Groupes folkloriques

De la Drôme aux quatre coins du monde

A Empi et Riaume, on voyage, que ce soit en France ou à l'étranger, afin de faire connaître au plus grand nombre les us et coutumes du patrimoine local. En 1945, l'association participait au « gala des Alliés » à l’Opéra de Paris. En 1972, le groupe était sélectionné pour assurer aux jeux olympiques de Munich la partie française du folklore mondial. Les exemples sont nombreux. Ces dernières années, danseurs et musiciens se allés Mexique, au Japon ou encore en Arabie Saoudite. L'association organise également un festival international de folklore. La 40e édition se déroulera d'ailleurs du 5 au 9 juillet prochains à Romans-sur-Isère et dans les communes alentours. Mais Empi et Riaume n'est pas le seul groupe d'arts et traditions populaires dans le département de la Drôme. On en compte effectivement trois autres, à Chabeuil, Allan ou encore à Livron-sur-Drôme.
"Partager nos traditions populaires"
Fort de 80 danseurs, chanteurs et musiciens, le groupe Cabeolum'Folk (Chabeuil), tient lui aussi à faire vivre les traditions du Dauphiné. « Notre but est de faire connaître et partager nos traditions populaires afin que celles-ci ne se perdent pas. Il nous paraît en effet important de savoir comment vivaient nos arrière-grands-parents afin de comprendre le monde d'aujourd'hui et de montrer qu'un lien social existe toujours dans notre époque où l'ordinateur est un moyen de communication de plus en plus répandu.

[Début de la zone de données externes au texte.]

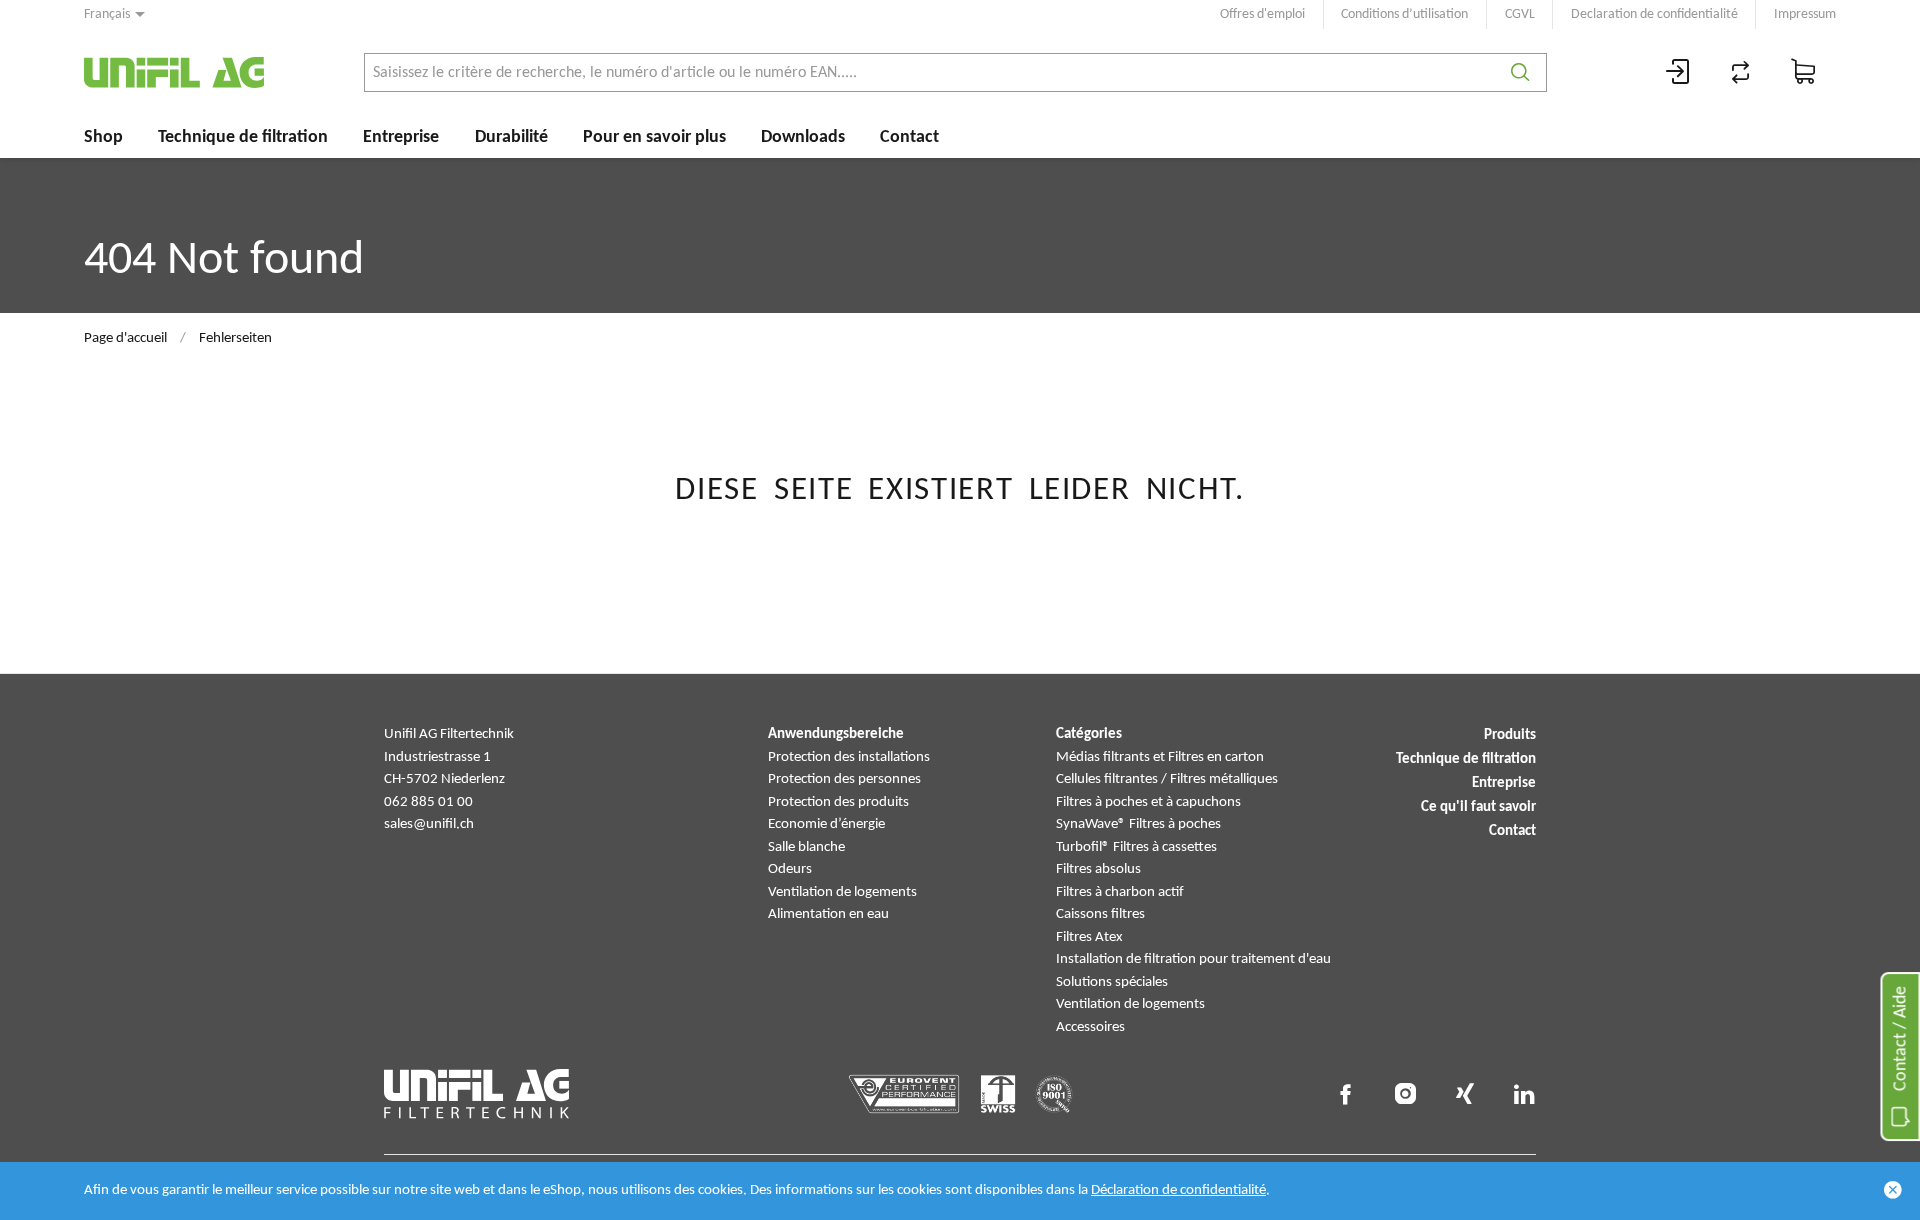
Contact (909, 137)
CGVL (1520, 14)
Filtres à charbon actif (1120, 892)
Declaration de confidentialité (1654, 14)
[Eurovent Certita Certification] (904, 1094)
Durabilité (511, 137)
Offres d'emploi (1262, 14)
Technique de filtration (243, 137)
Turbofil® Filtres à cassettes (1136, 847)
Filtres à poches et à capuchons (1148, 802)
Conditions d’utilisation (1404, 14)
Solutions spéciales (1112, 982)
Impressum (1805, 14)
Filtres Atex (1089, 937)
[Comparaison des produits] (1741, 72)
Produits (1510, 735)
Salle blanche (806, 847)
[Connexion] (1678, 72)
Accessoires (1090, 1027)
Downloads (803, 137)
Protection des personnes (844, 779)
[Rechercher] (1520, 72)
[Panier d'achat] (1804, 72)
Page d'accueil (125, 338)
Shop (103, 137)
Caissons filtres (1100, 914)
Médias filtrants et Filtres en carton (1160, 757)
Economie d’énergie (826, 824)
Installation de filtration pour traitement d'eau (1193, 959)
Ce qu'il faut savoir (1478, 807)
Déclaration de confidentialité (1178, 1190)
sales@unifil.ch (429, 824)
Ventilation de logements (842, 892)
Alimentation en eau (828, 914)
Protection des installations (849, 757)
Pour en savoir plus (654, 137)
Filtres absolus (1098, 869)
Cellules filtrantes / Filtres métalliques (1167, 779)
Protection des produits (838, 802)
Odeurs (790, 869)
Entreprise (401, 137)
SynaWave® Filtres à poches (1138, 824)
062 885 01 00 (428, 802)
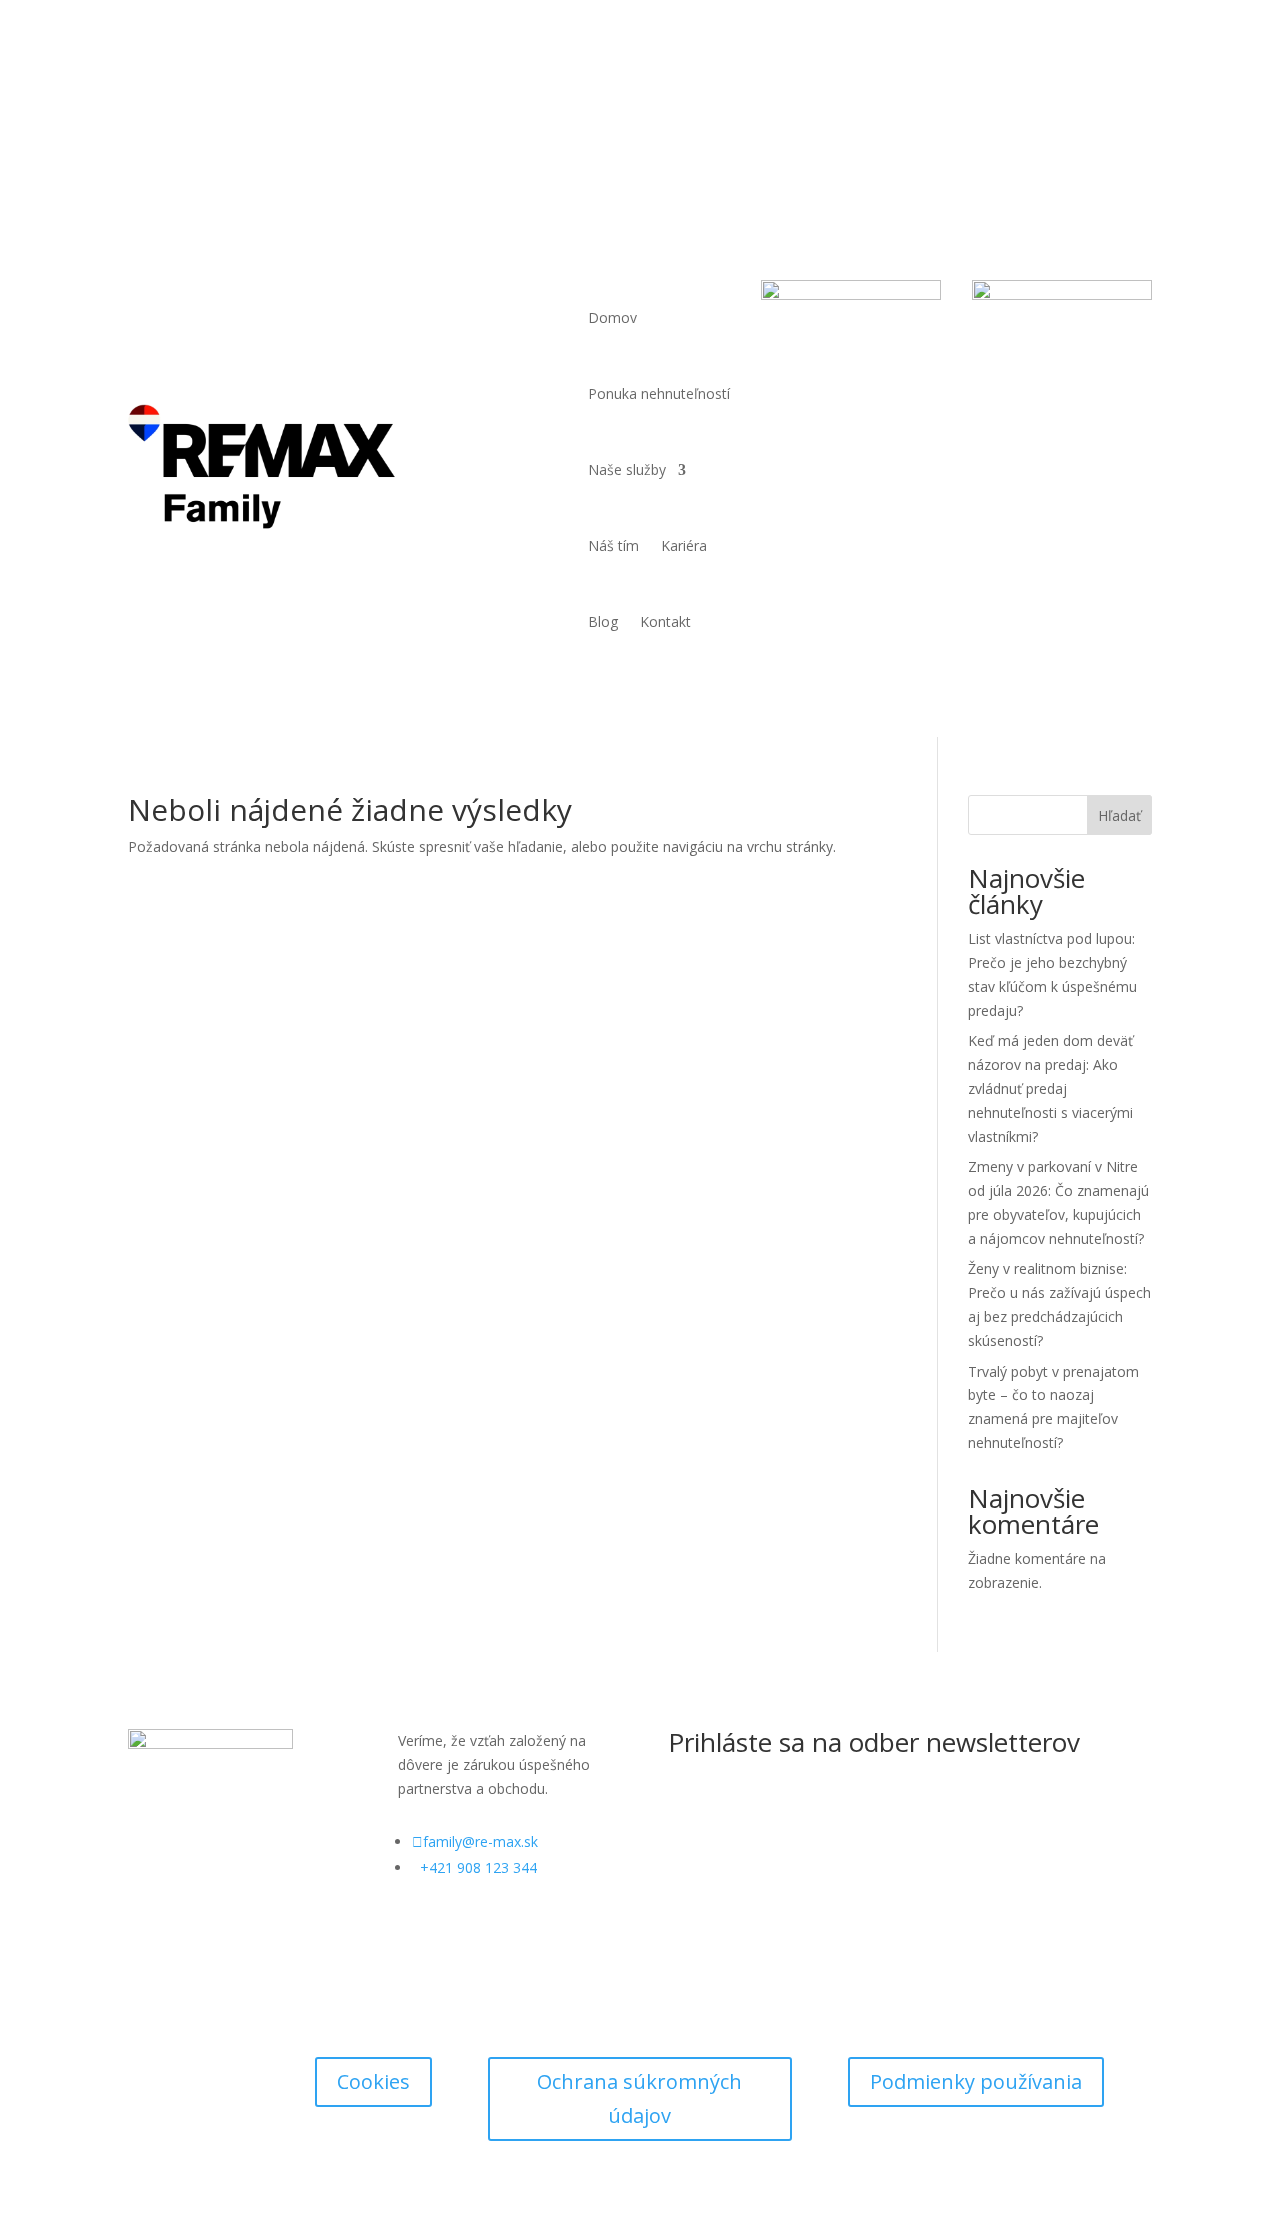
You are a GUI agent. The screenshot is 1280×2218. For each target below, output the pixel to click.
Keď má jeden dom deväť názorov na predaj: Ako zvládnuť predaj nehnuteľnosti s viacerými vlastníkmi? (1050, 1088)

De plus, la diversité au sein de notre groupe (âge, milieu social) est un bon moyen pour nous de véhiculer un message fédérateur et de renforcer encore plus ce lien qui s'étiole parfois au fil de notre vie quotidienne », explique Isabelle Barret, la présidente du groupe. Des traditions montrées lors de fêtes de village ou d'autres manifestations locales. Ses membres n'hésitent pas à parcourir la France (Bretagne, Paca, Nord, etc.), voire au-delà. « Il nous arrive également de participer à des festivals ou des échanges à l'étranger (Portugal, Belgique, Bulgarie, Angleterre, Allemagne, République Tchèque...) », ajoute Isabelle Barret.